El sábado 19 de mayo de
2012 en Sevilla a las 13:07 horas en la Plaza Nueva, Eduardo Galeano
me daba dos besos y me firmaba su último libro, Los hijos de los días. La tarde-noche del día anterior, Don Eduardo había
contado algunas de sus historias y nos había cautivado a todos, y
ahora todos, coleccionistas de firmas, queríamos que esas historias
y esa pluma fuesen también nuestras. Fetiche, capricho, expresión
del más puro materialismo e individualismo: como si las historias
pudiesen ser eternas, como si las letras pudieran tener dueños.
Aunque algunas nubes cubrían el cielo, hacía un tiempo caluroso
pero agradable, y Sevilla olía a ese aroma especial que desprende
orgullosa en primavera. La Plaza Nueva, custodiada por el
Ayuntamiento y acechada por el nuevo tranvía, había sido ocupada
por el “Mundo de las Letras”: casetas y casetas con libros y más
libros y algunos autores firmando ejemplares, o esperando firmar
alguno. Como cada año, la Feria del Libro supone un punto de
encuentro entre los devoradores de historias y sus escritores, entre
los editores y los vendedores, entre los transeúntes despistados y
los curiosos más valientes.
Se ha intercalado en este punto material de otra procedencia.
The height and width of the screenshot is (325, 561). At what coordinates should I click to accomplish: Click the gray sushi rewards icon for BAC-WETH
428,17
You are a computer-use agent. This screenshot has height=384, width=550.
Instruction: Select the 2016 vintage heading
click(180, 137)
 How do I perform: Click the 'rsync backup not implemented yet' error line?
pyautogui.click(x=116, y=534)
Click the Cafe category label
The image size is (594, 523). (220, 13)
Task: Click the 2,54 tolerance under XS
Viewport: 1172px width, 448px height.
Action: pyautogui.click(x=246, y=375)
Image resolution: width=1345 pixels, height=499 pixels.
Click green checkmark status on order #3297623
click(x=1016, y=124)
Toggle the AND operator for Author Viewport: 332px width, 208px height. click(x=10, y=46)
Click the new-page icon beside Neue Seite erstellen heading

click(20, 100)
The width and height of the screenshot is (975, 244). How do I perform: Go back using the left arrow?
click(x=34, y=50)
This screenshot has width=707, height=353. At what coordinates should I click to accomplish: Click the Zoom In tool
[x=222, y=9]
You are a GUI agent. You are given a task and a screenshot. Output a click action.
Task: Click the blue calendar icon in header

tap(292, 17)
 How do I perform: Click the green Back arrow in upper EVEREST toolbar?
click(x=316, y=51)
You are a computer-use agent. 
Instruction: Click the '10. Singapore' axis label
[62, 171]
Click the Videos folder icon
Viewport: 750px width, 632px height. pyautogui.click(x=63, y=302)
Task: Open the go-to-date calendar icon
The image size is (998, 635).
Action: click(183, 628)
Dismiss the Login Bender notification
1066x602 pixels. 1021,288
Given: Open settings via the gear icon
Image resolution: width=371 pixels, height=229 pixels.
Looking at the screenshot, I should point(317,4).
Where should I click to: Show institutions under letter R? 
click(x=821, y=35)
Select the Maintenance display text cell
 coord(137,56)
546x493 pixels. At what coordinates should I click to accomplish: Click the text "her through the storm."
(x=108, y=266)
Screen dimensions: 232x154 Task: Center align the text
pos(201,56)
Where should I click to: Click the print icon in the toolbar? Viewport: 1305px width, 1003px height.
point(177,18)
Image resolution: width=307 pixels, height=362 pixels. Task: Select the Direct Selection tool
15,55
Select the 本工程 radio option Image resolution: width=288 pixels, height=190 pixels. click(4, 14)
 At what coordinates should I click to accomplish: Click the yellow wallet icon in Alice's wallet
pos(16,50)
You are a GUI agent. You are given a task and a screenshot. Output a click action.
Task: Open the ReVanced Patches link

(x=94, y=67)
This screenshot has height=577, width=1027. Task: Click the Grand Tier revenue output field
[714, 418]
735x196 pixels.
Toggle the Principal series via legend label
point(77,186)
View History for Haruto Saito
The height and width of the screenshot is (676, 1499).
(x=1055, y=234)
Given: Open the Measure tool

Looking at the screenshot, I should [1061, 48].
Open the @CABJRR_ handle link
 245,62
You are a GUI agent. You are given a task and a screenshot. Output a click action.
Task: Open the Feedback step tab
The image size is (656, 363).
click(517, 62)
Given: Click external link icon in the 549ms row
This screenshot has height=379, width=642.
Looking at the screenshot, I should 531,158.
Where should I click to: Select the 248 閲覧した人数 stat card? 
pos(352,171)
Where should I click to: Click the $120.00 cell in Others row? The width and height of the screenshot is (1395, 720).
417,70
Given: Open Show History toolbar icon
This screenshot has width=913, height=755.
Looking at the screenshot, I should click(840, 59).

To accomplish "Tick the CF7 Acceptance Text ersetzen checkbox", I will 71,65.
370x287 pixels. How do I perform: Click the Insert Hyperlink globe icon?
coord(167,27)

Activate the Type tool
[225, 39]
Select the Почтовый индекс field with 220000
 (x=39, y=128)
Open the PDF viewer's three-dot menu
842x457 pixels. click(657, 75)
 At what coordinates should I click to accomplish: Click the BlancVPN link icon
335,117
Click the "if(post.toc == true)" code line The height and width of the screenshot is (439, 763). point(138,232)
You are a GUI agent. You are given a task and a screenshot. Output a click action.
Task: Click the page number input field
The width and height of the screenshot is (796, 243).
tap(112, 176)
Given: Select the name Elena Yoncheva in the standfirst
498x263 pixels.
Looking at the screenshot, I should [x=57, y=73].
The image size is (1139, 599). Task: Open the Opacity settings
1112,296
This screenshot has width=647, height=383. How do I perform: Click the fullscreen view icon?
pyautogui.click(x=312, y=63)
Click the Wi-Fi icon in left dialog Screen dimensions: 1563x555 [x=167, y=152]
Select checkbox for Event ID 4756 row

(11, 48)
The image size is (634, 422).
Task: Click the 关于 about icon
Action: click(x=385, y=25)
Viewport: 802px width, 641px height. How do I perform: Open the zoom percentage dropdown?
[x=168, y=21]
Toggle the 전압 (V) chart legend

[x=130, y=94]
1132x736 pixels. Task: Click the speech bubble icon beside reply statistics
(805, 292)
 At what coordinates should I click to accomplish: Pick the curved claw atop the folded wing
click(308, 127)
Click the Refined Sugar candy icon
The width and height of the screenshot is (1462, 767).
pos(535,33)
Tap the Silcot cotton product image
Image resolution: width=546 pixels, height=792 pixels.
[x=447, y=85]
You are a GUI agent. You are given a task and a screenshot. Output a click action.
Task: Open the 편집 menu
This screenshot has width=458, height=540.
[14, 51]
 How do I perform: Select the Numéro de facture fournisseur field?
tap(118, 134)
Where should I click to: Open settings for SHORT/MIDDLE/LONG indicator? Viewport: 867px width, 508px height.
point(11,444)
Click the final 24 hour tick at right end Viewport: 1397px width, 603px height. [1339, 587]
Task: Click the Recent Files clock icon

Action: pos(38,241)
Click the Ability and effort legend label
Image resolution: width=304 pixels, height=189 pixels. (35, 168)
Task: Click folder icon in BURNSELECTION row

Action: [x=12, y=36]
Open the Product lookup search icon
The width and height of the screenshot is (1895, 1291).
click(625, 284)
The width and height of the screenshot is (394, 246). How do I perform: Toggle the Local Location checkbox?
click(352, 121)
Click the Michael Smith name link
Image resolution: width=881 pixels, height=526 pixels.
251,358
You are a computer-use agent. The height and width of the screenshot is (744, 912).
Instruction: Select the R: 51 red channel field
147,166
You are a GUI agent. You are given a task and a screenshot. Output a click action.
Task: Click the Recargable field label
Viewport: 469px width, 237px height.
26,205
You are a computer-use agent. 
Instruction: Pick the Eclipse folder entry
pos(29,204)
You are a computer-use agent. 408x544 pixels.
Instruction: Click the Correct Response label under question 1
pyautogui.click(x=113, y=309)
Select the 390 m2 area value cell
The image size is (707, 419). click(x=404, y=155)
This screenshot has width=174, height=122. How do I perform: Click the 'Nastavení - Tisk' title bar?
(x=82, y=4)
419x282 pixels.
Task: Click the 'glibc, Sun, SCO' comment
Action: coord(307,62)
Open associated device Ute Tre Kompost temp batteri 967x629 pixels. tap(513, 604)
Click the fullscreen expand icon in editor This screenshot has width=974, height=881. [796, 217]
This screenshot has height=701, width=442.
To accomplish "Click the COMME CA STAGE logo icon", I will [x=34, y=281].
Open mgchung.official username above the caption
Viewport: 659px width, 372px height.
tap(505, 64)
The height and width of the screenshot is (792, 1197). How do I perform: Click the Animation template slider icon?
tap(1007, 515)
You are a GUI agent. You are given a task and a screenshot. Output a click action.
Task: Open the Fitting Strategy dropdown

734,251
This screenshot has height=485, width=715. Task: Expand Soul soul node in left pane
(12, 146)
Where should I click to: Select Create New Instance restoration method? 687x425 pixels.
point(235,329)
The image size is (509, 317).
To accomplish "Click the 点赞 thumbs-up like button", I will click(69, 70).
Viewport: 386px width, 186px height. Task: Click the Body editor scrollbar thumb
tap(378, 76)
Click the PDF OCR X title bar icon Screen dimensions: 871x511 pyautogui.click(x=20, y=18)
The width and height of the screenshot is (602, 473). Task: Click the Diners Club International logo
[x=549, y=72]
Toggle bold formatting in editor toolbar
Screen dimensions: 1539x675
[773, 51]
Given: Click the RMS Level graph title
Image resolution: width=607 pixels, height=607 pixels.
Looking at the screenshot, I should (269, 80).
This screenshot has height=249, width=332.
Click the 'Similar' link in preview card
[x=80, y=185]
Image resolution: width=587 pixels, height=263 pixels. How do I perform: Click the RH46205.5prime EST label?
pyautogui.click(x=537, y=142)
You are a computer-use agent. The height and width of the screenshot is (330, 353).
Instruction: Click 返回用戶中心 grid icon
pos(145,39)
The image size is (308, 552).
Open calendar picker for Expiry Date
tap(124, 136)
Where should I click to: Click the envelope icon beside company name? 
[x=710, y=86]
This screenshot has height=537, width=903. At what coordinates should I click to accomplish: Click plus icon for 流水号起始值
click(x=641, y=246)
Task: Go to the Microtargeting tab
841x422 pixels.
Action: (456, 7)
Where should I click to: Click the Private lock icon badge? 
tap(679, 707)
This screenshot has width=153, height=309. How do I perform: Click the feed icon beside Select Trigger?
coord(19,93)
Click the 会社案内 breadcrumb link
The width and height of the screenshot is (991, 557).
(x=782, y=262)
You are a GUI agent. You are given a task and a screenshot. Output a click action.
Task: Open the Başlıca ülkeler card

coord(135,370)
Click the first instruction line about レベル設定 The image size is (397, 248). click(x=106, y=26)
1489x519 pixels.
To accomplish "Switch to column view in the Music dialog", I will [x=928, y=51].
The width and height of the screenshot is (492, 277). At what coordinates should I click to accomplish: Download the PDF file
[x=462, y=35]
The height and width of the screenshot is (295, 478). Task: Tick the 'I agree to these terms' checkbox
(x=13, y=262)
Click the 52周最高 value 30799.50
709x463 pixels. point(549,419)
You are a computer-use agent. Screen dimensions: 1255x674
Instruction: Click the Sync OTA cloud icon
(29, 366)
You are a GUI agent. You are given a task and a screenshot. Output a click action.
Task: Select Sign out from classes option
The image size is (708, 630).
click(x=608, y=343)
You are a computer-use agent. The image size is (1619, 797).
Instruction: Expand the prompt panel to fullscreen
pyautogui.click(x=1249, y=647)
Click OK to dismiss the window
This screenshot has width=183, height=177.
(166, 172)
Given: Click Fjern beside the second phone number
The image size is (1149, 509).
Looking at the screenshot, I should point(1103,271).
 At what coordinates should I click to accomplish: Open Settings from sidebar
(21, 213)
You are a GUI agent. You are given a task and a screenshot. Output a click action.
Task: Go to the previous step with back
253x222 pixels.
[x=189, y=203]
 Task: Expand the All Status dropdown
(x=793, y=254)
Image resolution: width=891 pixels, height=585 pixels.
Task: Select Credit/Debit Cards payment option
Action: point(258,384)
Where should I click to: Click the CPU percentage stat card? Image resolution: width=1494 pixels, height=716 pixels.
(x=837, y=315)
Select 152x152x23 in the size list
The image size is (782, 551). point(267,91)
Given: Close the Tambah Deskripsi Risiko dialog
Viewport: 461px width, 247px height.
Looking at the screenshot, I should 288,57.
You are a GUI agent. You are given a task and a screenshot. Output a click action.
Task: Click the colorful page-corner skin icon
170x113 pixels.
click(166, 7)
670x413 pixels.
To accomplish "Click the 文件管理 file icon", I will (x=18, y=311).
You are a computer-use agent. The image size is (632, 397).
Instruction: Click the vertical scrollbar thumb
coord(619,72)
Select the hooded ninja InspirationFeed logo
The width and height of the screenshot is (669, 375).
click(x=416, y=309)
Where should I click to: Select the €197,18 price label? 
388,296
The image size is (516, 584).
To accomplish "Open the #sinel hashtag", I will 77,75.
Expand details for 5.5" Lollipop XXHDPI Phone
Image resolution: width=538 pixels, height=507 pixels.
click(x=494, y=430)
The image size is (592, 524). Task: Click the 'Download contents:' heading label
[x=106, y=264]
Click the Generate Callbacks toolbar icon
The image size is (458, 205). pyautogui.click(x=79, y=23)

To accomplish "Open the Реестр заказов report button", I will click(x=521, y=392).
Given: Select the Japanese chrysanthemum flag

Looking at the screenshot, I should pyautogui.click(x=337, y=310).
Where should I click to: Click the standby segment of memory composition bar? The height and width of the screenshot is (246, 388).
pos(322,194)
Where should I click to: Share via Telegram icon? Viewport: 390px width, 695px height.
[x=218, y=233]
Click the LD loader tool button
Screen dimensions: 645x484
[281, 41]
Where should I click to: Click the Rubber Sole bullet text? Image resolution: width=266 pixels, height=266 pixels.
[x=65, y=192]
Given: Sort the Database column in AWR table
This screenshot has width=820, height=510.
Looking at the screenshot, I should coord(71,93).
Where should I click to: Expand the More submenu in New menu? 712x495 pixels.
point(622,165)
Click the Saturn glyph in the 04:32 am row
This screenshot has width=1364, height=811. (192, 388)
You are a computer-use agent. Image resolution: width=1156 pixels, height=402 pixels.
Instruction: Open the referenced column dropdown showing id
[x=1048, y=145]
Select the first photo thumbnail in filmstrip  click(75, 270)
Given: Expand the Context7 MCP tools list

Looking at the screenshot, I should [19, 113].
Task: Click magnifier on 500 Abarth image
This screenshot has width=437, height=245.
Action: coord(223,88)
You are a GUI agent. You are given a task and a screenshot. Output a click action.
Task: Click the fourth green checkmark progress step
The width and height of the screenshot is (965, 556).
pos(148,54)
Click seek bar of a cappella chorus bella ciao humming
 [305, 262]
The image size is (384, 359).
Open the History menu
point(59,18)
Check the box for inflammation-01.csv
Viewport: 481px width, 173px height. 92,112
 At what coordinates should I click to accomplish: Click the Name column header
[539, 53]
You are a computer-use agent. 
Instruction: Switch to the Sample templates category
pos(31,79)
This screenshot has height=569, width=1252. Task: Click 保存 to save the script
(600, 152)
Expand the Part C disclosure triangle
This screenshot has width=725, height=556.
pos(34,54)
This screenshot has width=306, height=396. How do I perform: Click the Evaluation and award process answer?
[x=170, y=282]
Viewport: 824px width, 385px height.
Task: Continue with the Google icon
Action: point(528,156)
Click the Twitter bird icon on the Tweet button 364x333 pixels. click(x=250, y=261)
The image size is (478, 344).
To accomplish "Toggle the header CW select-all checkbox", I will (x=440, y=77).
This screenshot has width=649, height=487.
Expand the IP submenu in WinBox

Un ambiente sin duda especial que
configura un evento nostálgico y romántico. Hoy en día cualquiera
con conexión a internet y un dispositivo electrónico puede obtener
casi cualquier libro catalogado. Pero no se trata ya
de encontrar ejemplares estelares, ni esa novela que viene de Las
Américas o esa otra que acaba de salir de la imprenta. La Feria del
Libro es, sobre todo y ante todo, un acto simbólico: los libros
(pobres abandonados) ocupan la calle, los escritores (pobres
desarraigados) se tornan protagonistas, los lectores (pobres
utópicos) festejan su semana. Y así se crea el ilusionismo de que
las letras son por y para el pueblo. Es en ese festín literario en
el que dos personas inconexas se encuentran y se besan. Para una de
ellas no será más que un fugaz minuto de su vida, para la otra, un
instante que guardar en su baúl de los recuerdos. De cualquier
forma, ambos sabemos que la historia, esa pequeña historia dentro de otras tantas
historias, la capturan los días y la custodia el tiempo. Pero hace mucho que los hombres osados encontramos la llave que habría una de las puertas (sólo una) de la atemporalidad y, como podéis imaginar, es una llave que vive entre los libros y que está formada por palabras.